Standard senses localize a signal source anywhere in range within inches, good enough to aim a weapon at it. Lesser abilities are treated as limitations:

Limited Arc (-33%): The sense doesn't cover the entire sphere, it has blind arcs. Human vision has this limitation.

No Targeting (-33%): The sense provides the general position of the source, but is not accurate enough to allow aiming. Human hearing has this limitation.

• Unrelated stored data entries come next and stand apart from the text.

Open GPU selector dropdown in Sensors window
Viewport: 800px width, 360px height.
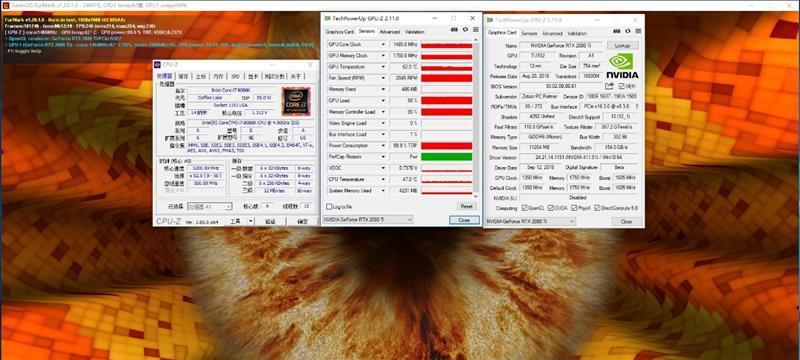click(x=368, y=219)
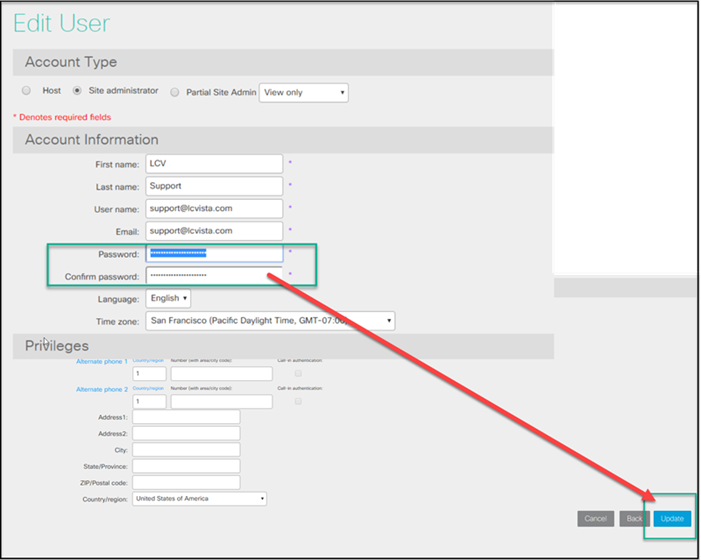This screenshot has height=560, width=701.
Task: Click the Alternate phone 1 link
Action: [x=102, y=361]
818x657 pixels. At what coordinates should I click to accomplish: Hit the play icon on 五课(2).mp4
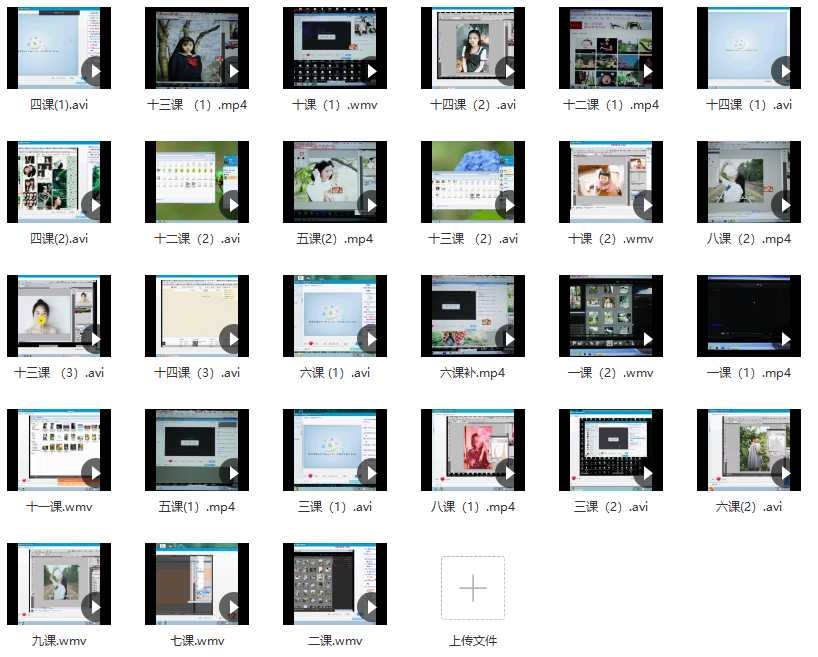[371, 205]
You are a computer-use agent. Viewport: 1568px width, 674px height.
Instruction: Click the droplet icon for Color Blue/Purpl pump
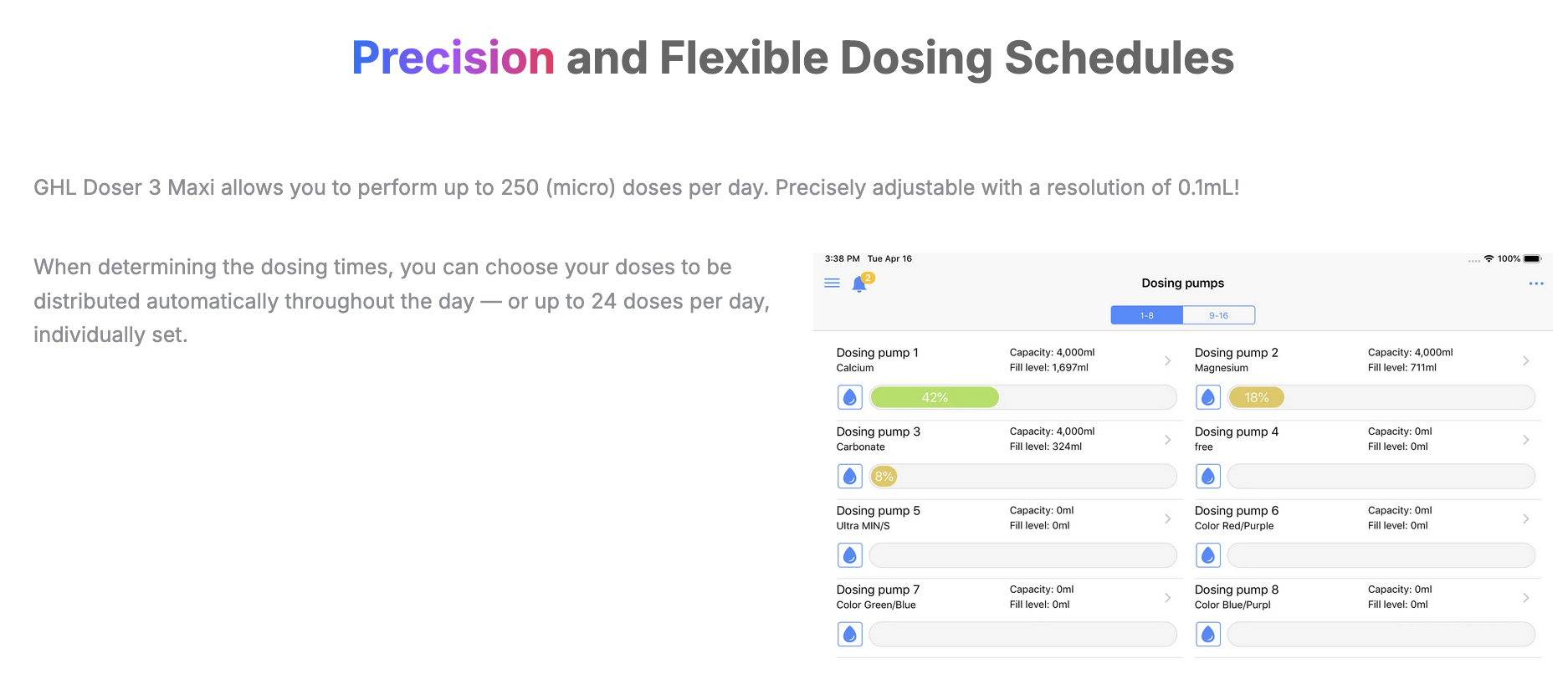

Non-local (-67%): The sense provides almost no directional or range information at all, the best you can usually do is to know the source is around here somewhere. The human sense of smell has this limitation.

Switchable (+%):

Sensory abilities in GURPS have traditionally been priced arbitrarily, which makes it difficult to compare them, but these base costs are close to the more common senses: Vision or equivalent (no color) (4), Color Vision (5), 'Dark' Vision (independent of light source) (8), 'Active' Vision (Radar, sonar etc. independent of light, but you emit something) (6), Hearing (3), Broad Spectrum Hearing (4).

Senses humans don't depend on are harder to price. I think Smell/Taste (5) is about right. Some species have significant ranges, though since currents move odors unpredictably at least the No Targeting limitation may be unavoidable. For Touch (including pressure, pain, warmth and vibration, humans have it at mixed Touch/C range)(3), Sensitive Touch (5).

Inner Sight (10) is the common psi ability to see anything in range, ignoring light or obstructions, and examine it close up from any angle, including from the inside. It is equivalent to Sense of Perception (CI p00), but that sense is severely under-priced. Magicians sometimes have it at ranges of a few hexes.